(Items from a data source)
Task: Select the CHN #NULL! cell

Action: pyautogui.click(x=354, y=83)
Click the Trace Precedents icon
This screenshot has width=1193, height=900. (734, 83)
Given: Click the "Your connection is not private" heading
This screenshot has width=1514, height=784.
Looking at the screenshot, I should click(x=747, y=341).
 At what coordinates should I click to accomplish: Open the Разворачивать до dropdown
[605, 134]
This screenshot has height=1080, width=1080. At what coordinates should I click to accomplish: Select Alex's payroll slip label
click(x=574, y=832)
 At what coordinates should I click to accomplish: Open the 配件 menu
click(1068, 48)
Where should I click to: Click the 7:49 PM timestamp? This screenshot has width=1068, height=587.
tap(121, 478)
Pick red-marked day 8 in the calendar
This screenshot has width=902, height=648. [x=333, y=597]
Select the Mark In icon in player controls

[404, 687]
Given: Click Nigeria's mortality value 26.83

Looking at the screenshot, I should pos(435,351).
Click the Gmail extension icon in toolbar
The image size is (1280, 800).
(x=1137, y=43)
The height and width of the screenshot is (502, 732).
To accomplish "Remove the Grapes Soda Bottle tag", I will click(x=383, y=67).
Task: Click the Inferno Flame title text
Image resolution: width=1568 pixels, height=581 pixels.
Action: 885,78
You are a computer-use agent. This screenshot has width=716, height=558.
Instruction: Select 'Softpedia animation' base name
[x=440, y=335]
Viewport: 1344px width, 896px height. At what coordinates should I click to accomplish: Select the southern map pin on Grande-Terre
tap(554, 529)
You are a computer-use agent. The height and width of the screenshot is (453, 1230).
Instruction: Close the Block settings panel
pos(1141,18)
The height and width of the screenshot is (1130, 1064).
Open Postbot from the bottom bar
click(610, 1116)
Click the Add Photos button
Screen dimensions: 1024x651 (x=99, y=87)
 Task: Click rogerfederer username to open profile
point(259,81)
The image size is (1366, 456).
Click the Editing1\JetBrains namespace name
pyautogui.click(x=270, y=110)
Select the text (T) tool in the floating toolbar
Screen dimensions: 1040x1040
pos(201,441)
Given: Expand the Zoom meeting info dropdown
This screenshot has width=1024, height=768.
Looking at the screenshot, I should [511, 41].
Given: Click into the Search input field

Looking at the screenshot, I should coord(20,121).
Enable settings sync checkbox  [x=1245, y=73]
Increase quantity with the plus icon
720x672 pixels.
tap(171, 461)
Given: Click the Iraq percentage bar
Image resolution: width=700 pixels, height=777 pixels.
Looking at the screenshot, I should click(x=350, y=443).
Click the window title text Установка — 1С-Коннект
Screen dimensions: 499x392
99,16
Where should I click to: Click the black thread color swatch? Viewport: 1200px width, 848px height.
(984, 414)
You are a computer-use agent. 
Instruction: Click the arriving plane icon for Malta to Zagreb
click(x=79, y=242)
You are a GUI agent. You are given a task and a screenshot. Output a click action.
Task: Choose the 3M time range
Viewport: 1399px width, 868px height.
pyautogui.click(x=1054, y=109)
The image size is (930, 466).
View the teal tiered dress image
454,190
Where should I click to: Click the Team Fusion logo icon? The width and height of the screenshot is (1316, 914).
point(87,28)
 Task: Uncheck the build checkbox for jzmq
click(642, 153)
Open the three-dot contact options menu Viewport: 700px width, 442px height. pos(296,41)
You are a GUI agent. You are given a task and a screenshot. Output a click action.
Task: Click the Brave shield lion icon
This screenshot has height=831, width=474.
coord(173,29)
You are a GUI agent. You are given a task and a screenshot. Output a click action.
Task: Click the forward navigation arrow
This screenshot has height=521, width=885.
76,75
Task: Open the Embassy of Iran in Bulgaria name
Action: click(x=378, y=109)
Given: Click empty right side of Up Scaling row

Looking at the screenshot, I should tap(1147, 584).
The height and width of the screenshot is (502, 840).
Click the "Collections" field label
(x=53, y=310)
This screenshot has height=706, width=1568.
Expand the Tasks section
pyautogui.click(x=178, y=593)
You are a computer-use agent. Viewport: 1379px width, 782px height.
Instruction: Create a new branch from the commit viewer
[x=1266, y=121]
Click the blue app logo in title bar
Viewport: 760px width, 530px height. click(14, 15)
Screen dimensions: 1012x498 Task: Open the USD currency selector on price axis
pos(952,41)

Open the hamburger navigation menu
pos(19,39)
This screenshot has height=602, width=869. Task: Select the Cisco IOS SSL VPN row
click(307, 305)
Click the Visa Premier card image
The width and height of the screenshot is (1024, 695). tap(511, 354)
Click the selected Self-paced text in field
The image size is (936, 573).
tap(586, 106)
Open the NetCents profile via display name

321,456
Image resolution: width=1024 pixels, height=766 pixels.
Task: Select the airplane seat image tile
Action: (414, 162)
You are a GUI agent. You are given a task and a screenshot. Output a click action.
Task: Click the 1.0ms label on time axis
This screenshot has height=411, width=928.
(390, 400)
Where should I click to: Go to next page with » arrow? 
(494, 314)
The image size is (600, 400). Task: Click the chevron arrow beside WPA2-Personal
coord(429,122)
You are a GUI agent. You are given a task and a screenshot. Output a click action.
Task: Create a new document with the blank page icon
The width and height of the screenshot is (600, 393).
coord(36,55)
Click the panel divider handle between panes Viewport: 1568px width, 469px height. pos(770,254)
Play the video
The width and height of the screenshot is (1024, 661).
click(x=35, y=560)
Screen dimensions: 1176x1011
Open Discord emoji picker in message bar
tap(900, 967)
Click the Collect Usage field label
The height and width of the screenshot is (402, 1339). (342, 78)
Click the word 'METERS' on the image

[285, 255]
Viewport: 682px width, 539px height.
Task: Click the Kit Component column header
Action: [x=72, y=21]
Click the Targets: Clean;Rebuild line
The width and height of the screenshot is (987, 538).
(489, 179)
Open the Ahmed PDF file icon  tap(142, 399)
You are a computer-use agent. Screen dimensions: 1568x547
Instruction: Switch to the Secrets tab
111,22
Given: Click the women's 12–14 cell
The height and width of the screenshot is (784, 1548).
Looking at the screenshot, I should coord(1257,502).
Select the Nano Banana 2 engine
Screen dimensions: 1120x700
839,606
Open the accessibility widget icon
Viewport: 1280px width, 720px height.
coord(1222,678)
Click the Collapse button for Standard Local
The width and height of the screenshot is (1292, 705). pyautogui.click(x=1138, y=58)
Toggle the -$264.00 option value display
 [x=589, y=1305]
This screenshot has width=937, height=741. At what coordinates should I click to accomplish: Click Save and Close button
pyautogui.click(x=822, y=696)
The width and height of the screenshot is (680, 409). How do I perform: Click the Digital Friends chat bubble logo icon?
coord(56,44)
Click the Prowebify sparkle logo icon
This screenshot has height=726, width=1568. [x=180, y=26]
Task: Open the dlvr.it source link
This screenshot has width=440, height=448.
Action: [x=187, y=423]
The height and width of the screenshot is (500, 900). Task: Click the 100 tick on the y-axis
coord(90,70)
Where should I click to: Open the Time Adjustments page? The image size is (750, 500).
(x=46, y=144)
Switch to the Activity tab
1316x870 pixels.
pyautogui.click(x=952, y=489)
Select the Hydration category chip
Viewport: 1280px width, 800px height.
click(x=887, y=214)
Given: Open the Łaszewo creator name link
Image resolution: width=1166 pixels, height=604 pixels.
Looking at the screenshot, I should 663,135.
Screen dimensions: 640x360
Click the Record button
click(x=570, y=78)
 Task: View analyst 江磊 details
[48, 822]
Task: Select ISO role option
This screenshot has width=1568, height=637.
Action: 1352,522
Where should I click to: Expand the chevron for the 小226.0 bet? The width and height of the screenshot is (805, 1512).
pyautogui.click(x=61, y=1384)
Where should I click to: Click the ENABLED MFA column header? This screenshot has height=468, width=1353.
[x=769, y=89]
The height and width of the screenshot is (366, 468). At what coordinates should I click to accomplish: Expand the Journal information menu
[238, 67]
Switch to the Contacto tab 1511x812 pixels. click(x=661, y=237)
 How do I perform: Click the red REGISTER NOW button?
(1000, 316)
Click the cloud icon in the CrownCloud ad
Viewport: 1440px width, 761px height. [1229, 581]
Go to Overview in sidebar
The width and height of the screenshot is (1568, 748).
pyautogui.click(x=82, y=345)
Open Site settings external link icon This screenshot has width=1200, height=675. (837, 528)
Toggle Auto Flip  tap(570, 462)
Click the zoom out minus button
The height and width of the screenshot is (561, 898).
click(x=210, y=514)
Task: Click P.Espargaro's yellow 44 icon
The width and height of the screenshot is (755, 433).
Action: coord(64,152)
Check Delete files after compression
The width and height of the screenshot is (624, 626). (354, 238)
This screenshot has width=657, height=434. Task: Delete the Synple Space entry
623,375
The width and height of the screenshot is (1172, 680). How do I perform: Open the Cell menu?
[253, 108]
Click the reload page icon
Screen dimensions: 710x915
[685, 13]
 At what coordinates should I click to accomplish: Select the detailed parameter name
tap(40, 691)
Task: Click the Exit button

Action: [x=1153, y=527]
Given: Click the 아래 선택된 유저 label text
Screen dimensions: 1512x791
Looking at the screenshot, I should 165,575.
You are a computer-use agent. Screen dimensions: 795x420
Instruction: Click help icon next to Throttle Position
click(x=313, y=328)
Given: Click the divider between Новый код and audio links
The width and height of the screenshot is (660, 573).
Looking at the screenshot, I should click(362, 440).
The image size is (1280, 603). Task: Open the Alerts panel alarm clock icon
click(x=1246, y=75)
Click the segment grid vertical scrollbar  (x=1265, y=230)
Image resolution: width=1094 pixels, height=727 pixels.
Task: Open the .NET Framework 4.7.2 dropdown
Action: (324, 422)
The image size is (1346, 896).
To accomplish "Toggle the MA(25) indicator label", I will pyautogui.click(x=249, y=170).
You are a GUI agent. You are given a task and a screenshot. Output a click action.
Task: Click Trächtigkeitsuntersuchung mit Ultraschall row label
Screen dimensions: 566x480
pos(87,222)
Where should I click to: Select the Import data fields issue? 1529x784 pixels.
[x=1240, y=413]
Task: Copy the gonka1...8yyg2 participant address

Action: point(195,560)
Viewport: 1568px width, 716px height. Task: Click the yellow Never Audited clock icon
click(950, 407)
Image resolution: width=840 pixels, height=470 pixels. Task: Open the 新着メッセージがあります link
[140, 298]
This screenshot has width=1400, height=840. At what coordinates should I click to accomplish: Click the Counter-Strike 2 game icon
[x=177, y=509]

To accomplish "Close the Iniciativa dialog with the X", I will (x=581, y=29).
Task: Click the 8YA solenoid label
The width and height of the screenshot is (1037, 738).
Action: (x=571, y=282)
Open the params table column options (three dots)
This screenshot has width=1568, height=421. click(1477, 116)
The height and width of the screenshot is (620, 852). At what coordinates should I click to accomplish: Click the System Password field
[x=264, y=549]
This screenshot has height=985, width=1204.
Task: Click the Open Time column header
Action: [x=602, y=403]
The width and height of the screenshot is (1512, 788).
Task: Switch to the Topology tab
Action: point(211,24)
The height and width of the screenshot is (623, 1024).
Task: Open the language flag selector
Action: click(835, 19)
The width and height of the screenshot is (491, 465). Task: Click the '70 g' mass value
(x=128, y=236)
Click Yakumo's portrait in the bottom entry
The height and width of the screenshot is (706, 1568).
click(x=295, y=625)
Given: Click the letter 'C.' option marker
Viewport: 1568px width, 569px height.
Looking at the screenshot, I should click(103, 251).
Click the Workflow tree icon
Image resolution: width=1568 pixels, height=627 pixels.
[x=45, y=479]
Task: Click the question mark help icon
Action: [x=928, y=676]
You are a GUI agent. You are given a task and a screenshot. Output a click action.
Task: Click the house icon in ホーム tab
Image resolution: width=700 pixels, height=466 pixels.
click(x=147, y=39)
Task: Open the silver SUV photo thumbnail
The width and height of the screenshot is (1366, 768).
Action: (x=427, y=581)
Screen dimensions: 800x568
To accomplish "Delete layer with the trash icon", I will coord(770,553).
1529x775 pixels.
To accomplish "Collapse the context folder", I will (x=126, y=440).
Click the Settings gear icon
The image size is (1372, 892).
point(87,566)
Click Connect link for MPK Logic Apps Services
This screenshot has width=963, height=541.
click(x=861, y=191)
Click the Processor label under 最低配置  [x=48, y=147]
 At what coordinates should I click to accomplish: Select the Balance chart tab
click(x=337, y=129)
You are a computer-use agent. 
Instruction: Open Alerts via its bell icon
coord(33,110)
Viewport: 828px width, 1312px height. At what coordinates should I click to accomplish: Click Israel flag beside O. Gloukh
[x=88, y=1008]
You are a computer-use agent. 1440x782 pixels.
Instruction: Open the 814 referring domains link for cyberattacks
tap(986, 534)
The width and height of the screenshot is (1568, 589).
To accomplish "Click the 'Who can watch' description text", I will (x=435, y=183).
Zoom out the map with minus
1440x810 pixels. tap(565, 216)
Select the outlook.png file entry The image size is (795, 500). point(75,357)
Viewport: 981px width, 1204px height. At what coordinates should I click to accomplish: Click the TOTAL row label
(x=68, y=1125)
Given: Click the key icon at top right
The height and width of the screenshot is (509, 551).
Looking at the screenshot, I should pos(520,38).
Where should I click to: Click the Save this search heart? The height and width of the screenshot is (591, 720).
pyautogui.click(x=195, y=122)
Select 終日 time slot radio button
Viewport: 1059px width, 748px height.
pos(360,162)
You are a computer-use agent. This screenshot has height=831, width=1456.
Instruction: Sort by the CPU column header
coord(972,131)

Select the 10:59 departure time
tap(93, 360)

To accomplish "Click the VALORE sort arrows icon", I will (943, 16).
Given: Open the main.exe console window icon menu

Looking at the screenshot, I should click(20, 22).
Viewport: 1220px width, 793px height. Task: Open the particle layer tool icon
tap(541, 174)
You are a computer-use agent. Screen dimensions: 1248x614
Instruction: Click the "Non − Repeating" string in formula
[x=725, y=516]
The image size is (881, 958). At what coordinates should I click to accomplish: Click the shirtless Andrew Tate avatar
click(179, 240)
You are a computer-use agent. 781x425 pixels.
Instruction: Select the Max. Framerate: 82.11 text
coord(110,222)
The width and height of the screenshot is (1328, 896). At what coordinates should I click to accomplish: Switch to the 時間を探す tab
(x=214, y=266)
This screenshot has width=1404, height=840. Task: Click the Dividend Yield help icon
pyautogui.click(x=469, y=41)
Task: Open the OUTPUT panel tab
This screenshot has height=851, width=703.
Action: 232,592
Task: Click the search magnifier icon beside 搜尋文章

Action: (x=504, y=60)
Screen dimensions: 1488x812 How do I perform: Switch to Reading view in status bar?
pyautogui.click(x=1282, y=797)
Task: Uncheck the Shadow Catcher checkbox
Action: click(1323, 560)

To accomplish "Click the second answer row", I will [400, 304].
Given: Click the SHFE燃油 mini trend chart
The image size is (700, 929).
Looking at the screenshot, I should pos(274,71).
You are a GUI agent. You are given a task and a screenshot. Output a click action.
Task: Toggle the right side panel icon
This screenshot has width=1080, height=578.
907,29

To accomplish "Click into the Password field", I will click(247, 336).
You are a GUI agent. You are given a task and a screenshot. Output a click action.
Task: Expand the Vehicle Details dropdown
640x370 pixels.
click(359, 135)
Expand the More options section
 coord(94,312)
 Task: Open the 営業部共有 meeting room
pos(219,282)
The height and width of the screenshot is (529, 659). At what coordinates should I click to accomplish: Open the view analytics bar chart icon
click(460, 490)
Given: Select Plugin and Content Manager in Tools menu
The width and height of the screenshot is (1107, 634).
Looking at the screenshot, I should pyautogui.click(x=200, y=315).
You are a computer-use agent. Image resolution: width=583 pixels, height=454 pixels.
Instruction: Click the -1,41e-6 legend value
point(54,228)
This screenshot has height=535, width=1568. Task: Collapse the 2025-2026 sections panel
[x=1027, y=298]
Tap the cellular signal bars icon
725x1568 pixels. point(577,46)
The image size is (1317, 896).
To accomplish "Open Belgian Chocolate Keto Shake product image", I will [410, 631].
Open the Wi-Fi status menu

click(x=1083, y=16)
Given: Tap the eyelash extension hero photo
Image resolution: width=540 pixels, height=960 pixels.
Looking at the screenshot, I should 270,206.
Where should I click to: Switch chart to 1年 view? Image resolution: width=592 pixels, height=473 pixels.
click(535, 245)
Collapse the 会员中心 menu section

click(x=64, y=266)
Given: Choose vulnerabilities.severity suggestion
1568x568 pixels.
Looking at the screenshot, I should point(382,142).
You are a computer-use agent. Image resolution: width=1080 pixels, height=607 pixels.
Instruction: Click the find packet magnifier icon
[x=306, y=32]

* **WORK TO BE COMPLETED**
Repeat exactly the lines above, starting with the first line of the records and finishing with the line holding "connection is not". Add no other line.

* **YOUR SOLUTION**
Task: Select the CHN #NULL! cell

Action: pyautogui.click(x=354, y=83)
Click the Trace Precedents icon
This screenshot has width=1193, height=900. (734, 83)
Given: Click the "Your connection is not private" heading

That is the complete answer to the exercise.